**Activity**
Across the data below, how many lines have the word "agent" in them? Respond with the number alone.

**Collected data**
▽

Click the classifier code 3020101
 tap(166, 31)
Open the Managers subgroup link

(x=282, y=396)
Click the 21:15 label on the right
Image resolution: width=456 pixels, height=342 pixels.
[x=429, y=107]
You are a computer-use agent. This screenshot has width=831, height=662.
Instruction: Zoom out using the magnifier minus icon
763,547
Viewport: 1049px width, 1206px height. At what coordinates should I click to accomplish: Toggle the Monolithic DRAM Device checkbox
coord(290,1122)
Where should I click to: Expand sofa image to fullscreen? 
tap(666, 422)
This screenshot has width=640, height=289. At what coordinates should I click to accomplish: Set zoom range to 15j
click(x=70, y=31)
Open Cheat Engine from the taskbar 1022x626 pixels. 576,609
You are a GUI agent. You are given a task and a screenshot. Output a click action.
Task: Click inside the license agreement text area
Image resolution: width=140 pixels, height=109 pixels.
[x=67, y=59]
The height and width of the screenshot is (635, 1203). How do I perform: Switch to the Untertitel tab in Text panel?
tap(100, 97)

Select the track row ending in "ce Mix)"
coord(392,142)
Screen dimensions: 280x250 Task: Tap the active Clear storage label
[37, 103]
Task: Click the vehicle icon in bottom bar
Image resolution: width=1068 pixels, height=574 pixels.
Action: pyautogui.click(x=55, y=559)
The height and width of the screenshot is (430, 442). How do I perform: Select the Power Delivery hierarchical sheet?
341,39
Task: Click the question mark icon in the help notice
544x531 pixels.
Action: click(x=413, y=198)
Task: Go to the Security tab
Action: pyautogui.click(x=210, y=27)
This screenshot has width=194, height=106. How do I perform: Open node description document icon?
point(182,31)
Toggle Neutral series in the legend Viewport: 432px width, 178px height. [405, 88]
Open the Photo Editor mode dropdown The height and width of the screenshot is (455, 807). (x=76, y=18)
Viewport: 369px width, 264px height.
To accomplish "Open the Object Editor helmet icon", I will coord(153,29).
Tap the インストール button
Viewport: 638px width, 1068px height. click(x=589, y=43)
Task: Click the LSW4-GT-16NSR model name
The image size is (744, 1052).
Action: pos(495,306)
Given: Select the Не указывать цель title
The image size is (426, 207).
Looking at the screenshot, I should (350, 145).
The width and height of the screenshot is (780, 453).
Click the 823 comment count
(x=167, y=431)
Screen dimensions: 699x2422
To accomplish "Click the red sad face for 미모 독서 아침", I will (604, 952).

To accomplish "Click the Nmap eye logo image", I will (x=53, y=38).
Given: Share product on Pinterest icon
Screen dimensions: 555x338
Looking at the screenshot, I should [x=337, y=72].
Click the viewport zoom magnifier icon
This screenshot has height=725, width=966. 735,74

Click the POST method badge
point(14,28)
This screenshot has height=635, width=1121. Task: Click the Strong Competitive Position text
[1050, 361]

△

**Solved exercise**
2